Jim Dyson/Getty Images

Un projet d'avenir pour l'Europe

NEW-YORK – La réaction des marchés au Brexit est relativement modérée en comparaison à ce qu'elle a été lors de deux autres périodes récentes de volatilité. L'une concerne les craintes relatives à un atterrissage brutal de l'économie chinoise à l'été 2015, l'autre se rapporte aux inquiétudes renouvelées suscitées par la Chine et par d'autres risques extrêmes au cours des deux premiers mois de cette année. Le choc du Brexit a été régional et non pas mondial, l'impact sur les marchés se faisant sentir essentiellement au Royaume-Uni et en Europe.

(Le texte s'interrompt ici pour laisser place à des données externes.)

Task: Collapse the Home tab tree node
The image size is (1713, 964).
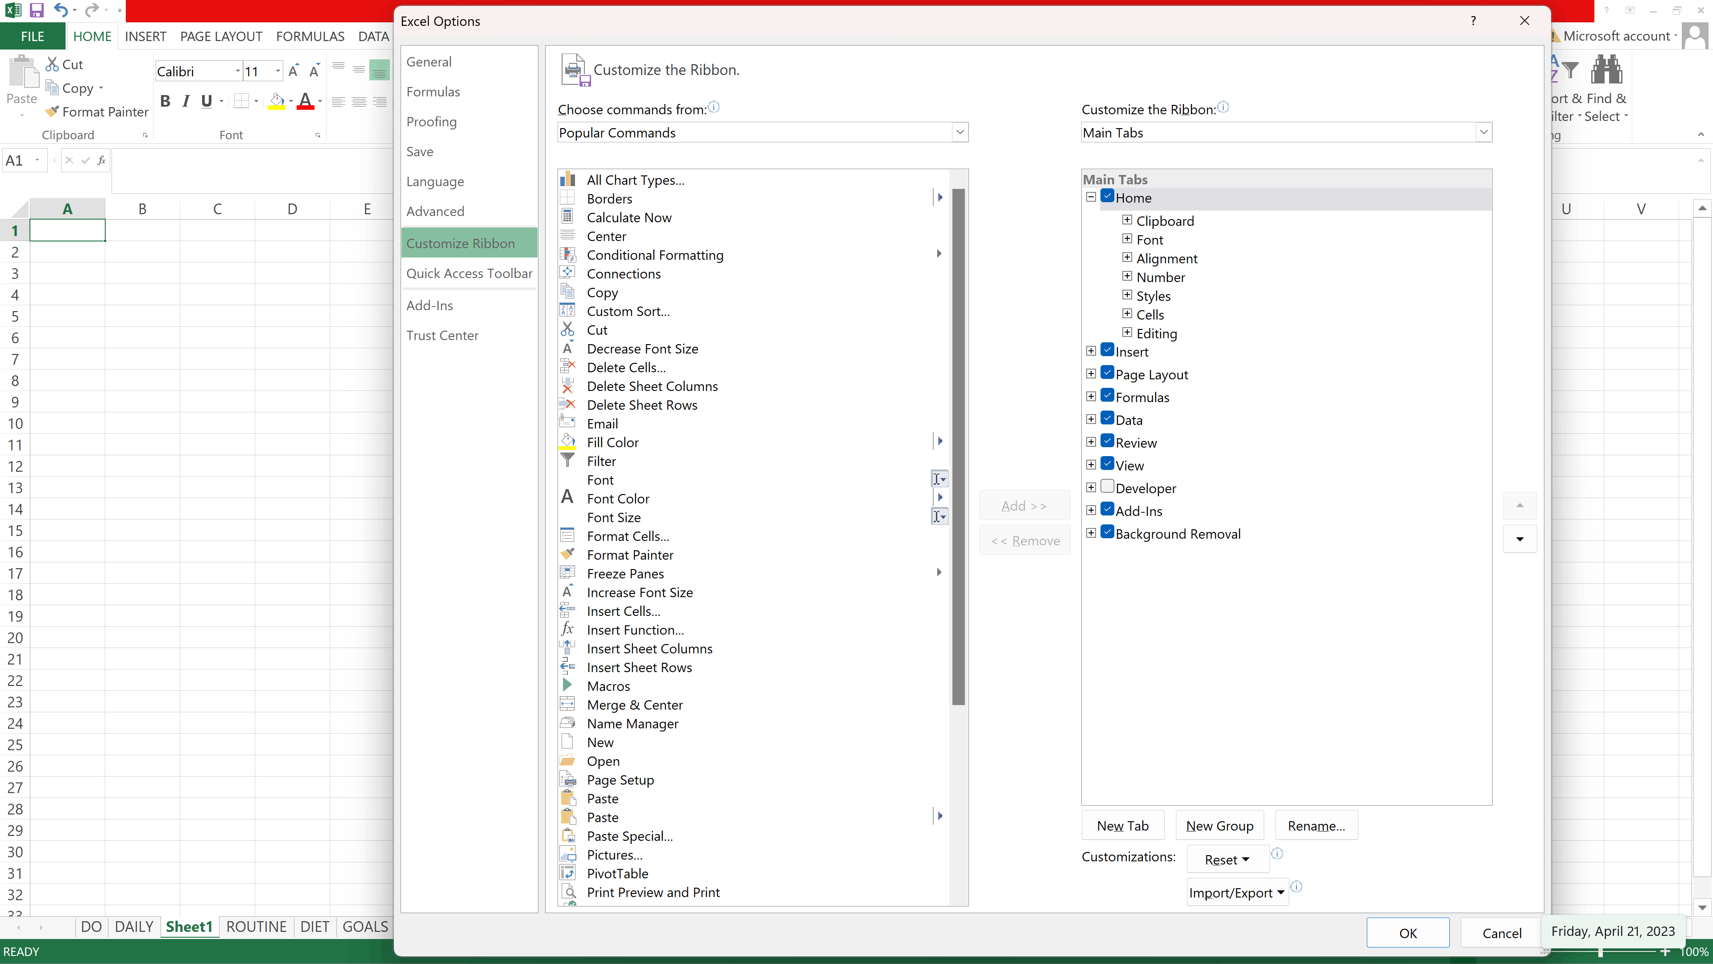Action: coord(1091,197)
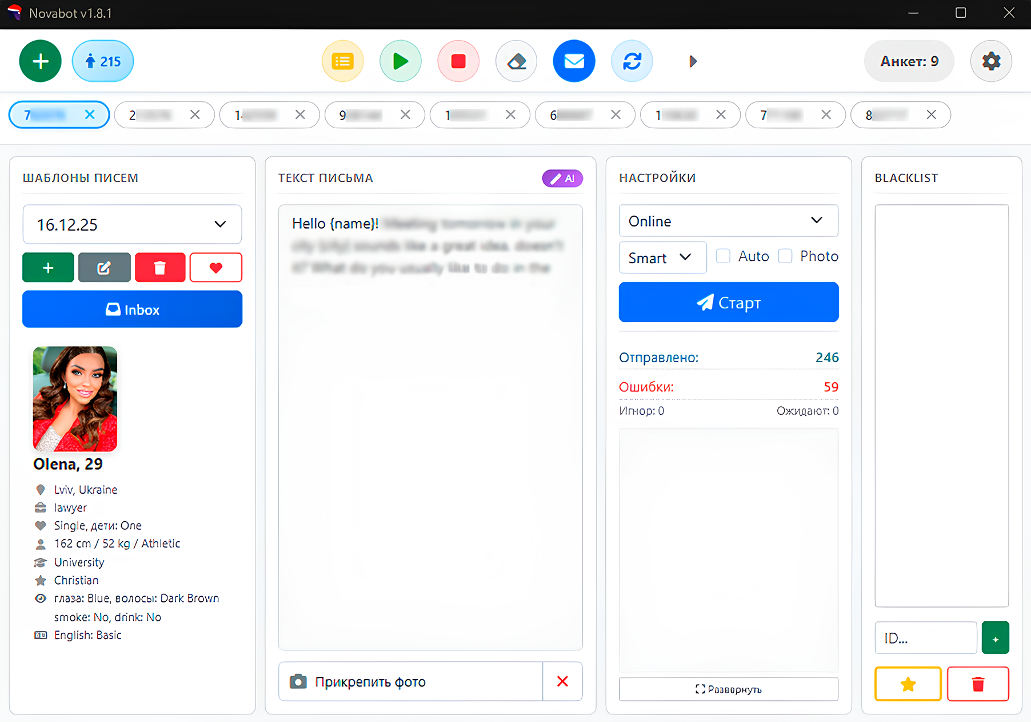Enable the Photo checkbox

(786, 256)
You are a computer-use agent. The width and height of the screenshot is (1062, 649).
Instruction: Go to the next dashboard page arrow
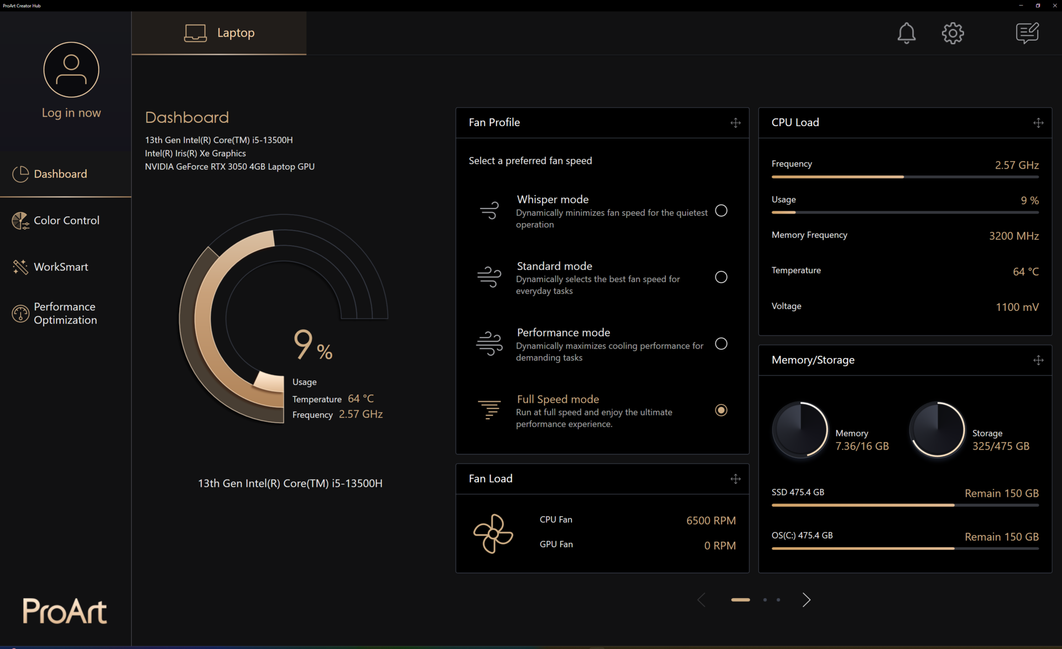(x=806, y=600)
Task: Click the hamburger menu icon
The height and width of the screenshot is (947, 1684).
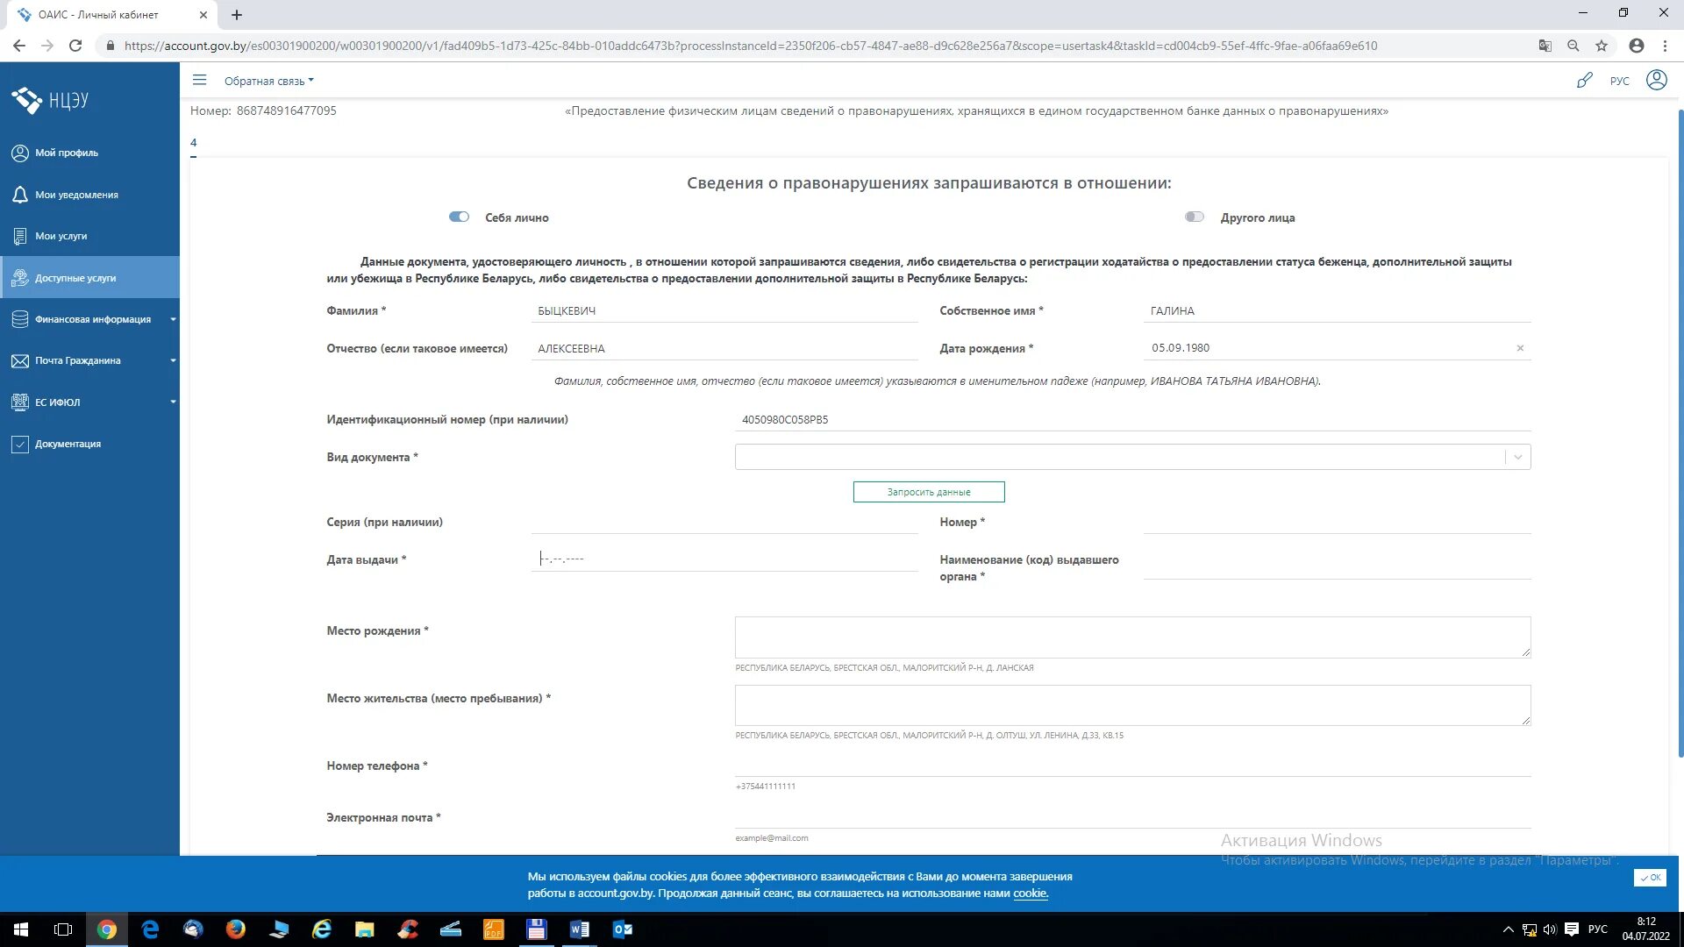Action: (199, 80)
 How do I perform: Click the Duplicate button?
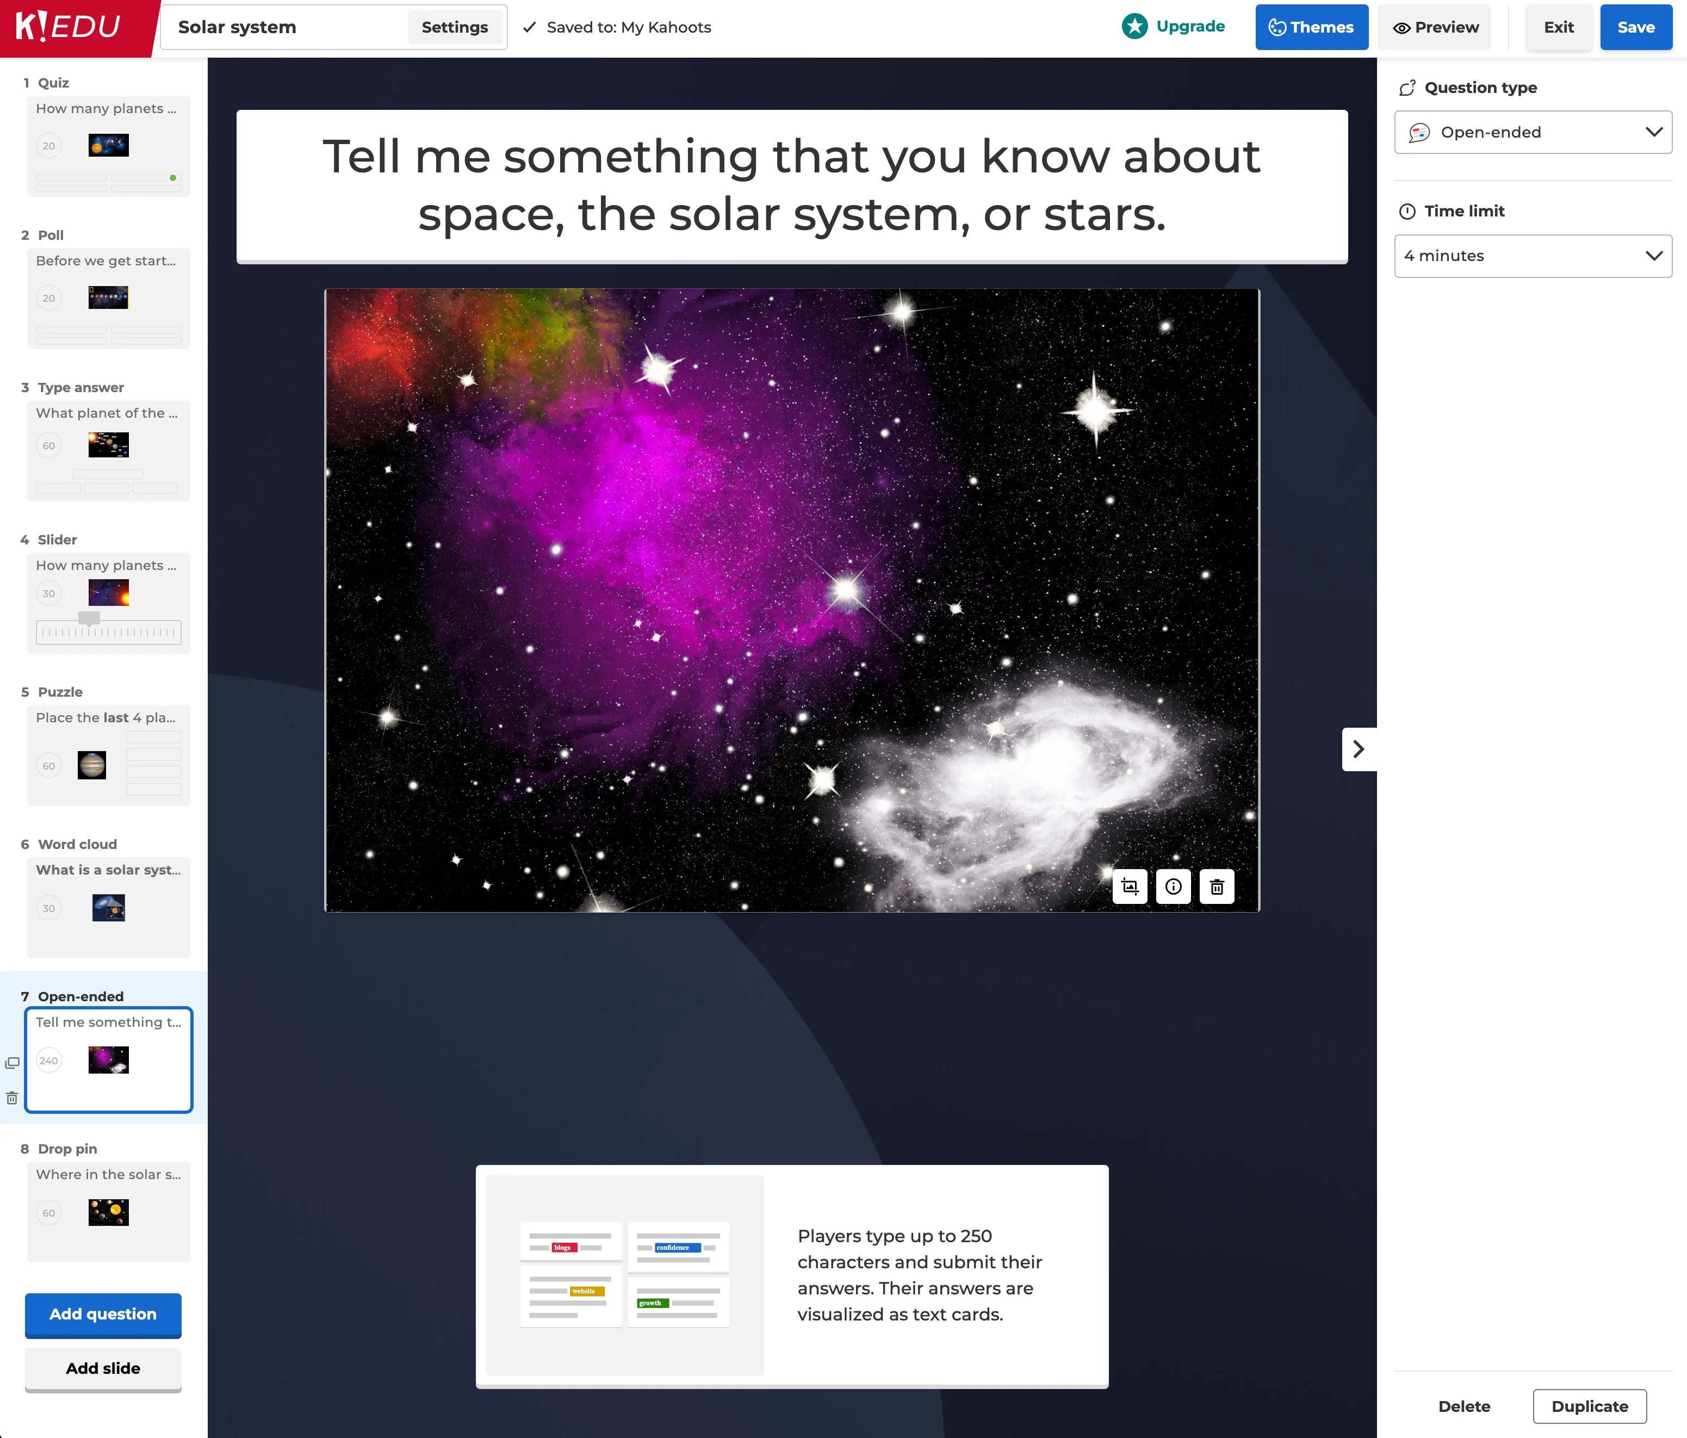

La situation est restée volatile durant seulement une semaine, alors qu'elle a persisté environ deux mois lors des deux phases précédentes au cours desquelles les investisseurs voulaient éviter toute prise de risque, ce qui a conduit à une forte correction boursière aux USA et dans le monde.

Pourquoi alors une réaction aussi modérée et aussi brève au Brexit ?

Tout d'abord le Royaume-Uni ne représente que 3% du PIB mondial, alors que la Chine, seconde économie mondiale, compte pour 15% de la production mondiale et pour plus de la moitié de la croissance de la planète.